* DATA UNDER STUDY
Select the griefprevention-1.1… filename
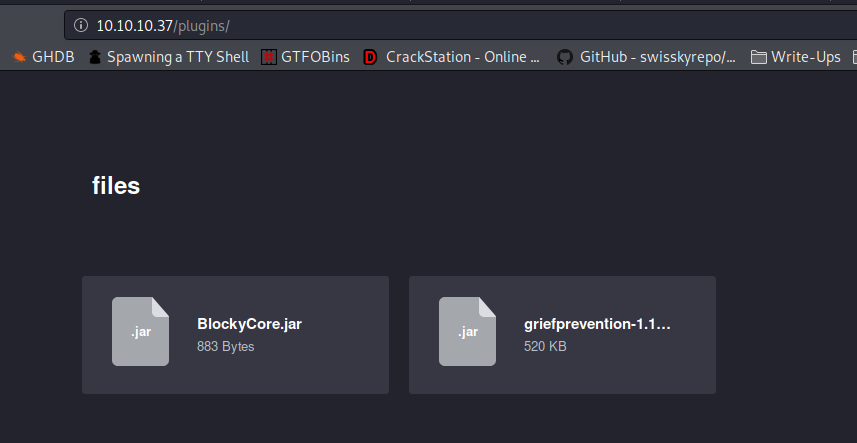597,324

--

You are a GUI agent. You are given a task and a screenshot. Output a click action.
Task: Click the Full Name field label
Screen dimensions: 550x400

* TASK DESCRIPTION
Using the material above, transcribe exactly the lines from the line with "Task: Click the Full Name field label" to the line with "Screen dimensions: 550x400"; both count, and nothing else goes in.

* RESULT BELOW
Task: Click the Full Name field label
Screen dimensions: 550x400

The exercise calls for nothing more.